Sebelumnya, dalam agenda kampanye di Tegal, Sandiaga sempat mengunjungi Tempat Pelelangan Ikan (TPI) di Tegalsari. Bersama Sudirman Said, Sandi mengungkapkan janjinya akan menghadirkan kebijakan yang pro terhadap kesejahteraan nelayan dan sektor maritim jika terpilih menjadi Wakil Presiden RI.

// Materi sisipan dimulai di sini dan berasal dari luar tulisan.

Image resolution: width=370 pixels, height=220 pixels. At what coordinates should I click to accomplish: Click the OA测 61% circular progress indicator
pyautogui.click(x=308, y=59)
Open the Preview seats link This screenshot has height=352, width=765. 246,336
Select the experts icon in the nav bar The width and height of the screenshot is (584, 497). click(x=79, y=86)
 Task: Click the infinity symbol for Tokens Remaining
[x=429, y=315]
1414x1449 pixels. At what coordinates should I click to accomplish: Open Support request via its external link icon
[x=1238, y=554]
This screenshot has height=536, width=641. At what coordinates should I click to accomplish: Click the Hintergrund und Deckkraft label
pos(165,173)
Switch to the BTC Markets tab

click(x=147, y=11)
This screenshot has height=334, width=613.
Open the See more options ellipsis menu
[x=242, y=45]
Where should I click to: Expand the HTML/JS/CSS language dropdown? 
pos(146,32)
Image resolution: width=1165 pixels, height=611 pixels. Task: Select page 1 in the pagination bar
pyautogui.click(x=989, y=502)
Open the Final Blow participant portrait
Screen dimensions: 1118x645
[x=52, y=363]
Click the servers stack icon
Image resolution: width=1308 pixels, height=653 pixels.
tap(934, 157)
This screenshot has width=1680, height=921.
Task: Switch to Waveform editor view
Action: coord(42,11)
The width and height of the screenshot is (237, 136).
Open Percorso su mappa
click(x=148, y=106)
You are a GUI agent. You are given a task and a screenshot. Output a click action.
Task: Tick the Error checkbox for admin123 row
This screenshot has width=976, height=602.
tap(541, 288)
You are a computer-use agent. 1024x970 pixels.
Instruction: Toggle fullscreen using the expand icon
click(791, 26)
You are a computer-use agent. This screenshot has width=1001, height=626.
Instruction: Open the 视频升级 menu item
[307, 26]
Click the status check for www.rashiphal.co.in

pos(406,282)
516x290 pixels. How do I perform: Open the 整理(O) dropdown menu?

“Salah satu sektor yang paling produktif nelayan dan maritim, sehingga kami, Prabowo-Sandi akan menghadirkan kebijakan yang bisa memastikan terbukanya lapangan kerja dan kesejahteraan nelayan,” kata Sandi saat berdialog dengan nelayan, Kamis (25/10/2018) di Pelabuhan Perikanan Pantai (PPP) Tegalsari Jalan Blanak nomor 10 C, Tegalsari, Tegal Barat, Kota Tegal.

Sandi menyampaikan berbagai persoalan yang dihadapi nelayan saat ini adalah perizinan yang masih sulit, sehingga ke depan pihaknya berjanji akan mempermudah dan memberikan kepastian untuk melaut.

“Intinya diharapkan kemudahan perizinan, tapi kalau hal ini (perizinan) jangan baper ya, karena ini suara nelayan, bagaimana mereka diberikan kepastian untuk melaut, kita akan serius menghadapi ini. Keluhan nelayan ini menjadi aspirasi yang kita apresiasi,” ujar mantan Wakil Gubernur DKI Jakarta ini.

Secara khusus, Sandi juga berjanji akan terus memerangi illegal fishing dengan memastikan keberlanjutan sektor perikanan dan maritim. 

“Tentunya ada peraturan pemerintah, harus ada solusi permanen, harus memerangi illegal fishing. Kita harus memastikan keberlanjutan sektor perikanan dan maritim, dicari solusi permanen berpihak kepada rakyat, lingkungan terjaga, penghasilan dan lapangan kerja tetap terbuka,” jelasnya.

Sandiaga Uno di Tegal
Sandiaga Uno (kanan) mengunjungi Tempat Pelelangan Ikan (TPI) Tegalsari, Tegal. (Foto: Dok. Istimewa)
Dalam kesempatan itu, Sandiaga menerima keluhan dari nelayan soal pelarangan cantrang.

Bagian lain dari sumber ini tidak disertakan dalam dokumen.